Molded form prepare by no-vacuum evaporation method involves evaporation of solvent from the suspension at standard pressure.

T. Makino et al. Have developed compression molded mixtures containing drug and combination of starches and sugars with surfaces that have been wetted with suitable amount of water. The wetted mass is compression molded and dried porous tablets with sufficient mechanical strength have been obtained.

Molded tablets typically do not possess great mechanical strength. Erosion and breakage of the molded tablet often occur during handling and opening of blister packs.

1.6.3 Sublimation:^14-16

Compressed tablets composed of highly water-insoluble excipients do not dissolve rapidly in the water because of its low porosity, so porous tablets that exhibit good mechanical strength and dissolve quickly is the best remedy for above problem.

Heinemann and Rose et.al. have produced porous tablet by addition of inert solid ingredients such as urea, urethane, ammonium carbonate, camphor, naphthalene with other tablet excipients and the blend was compressed into tablet.

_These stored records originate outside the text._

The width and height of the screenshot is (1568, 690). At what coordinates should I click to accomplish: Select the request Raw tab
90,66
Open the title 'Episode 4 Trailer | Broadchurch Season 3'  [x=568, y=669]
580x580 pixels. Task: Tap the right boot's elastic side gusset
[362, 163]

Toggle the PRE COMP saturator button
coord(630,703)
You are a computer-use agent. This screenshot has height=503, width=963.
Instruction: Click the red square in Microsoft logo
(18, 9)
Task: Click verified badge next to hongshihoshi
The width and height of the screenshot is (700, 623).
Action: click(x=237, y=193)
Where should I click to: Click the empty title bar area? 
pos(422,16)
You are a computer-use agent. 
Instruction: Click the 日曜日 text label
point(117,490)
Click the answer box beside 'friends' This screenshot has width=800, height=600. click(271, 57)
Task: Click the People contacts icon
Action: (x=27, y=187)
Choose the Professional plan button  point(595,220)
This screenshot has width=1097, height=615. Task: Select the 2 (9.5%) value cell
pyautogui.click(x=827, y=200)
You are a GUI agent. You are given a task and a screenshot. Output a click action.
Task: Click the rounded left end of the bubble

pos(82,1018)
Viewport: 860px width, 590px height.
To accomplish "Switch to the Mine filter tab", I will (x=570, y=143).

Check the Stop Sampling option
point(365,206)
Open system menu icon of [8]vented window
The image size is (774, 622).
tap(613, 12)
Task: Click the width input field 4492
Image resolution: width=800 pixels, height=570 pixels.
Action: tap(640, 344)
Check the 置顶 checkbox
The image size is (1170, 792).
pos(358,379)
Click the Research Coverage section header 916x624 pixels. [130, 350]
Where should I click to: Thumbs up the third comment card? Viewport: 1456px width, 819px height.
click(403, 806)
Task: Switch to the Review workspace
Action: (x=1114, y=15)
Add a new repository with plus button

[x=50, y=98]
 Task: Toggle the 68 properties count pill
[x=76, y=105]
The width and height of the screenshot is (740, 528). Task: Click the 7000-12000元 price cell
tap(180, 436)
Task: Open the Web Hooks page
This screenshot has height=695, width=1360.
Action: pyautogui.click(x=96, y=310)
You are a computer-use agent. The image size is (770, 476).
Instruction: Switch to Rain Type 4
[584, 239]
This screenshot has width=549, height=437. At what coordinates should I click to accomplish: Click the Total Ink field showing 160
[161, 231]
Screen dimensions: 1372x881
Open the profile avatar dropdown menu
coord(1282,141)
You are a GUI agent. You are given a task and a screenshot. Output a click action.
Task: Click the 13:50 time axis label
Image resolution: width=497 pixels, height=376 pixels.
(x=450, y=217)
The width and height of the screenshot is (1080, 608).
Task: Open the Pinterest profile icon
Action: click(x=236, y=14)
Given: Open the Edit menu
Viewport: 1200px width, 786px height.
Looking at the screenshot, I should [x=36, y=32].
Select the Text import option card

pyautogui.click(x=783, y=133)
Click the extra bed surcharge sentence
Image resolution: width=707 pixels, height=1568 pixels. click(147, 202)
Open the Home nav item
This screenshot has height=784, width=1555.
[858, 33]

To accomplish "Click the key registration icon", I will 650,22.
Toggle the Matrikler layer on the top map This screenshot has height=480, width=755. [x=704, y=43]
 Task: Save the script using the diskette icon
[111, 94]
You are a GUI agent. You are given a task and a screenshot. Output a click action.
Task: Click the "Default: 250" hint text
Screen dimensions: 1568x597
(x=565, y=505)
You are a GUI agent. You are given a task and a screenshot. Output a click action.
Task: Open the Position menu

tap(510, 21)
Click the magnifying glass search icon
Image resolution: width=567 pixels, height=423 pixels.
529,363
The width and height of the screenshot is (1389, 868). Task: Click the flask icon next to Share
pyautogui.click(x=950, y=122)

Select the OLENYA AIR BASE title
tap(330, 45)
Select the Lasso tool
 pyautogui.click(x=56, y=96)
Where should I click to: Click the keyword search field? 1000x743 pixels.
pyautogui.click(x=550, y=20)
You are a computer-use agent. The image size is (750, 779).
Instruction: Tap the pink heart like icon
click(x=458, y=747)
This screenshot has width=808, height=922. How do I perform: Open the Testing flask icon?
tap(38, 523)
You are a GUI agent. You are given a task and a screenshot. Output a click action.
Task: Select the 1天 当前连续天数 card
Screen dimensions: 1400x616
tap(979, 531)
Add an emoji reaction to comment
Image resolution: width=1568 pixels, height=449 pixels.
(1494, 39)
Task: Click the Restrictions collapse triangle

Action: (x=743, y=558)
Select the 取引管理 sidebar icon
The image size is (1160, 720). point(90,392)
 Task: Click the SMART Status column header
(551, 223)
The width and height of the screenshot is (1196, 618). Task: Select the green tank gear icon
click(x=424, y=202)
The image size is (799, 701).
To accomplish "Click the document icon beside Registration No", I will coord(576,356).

Then volatile material from compressed tablet is removed by sublimation so as to impart porosity to tablet.

A method of producing fast dissolving tablet using water as the pore forming material has been described by Makino etal, Koizumi, etal. have developed a new method of preparing high porosity tablet that dissolve rapidly within 10-20 seconds and exhibit sufficient mechanical strength using mannitol with camphor, a subliming material.

Fig 1.3 Sublimation method

1.6.4 Spray drying:^14-16

As the processing solvent is evaporated rapidly during spray drying, it gives highly porous and fine powders. Allen and Wang have employed spray drying technique to prepare fast dissolving tablets. They developed formulation by using mannitol as bulking agent, hydrolyzed and non-hydrolyzed gelatin as support matrix, sodium starch glycolate as disintegrant and acidic material (e.g.NaHCO₃) to enhance disintegration and dissolution. When immersed in an aqueous medium, the tablets compressed from spray-dried powder, disintegrated within 20 seconds.

1.6.5 Mass Extrusion:^11-16

In this technology, the active blend is softened by using the solvent mixture of water soluble polyethylene glycol, methanol and then softened mass is expulsed through the extruder or syringe to get a cylinder of the product into even segment using heated blade to form tablets. The dried cylinder can also be used to coat granules of bitter tasting drug in order to mask their bitter taste.

1.6.6 Direct Compression:^{16- 17}

Direct compression is the easiest way to manufacture tablets. It can be done with conventional equipment, commonly available excipients and a limited number of processing steps. It also allows to accommodate high dose and final weight of tablet can easily exceed that of the other production methods.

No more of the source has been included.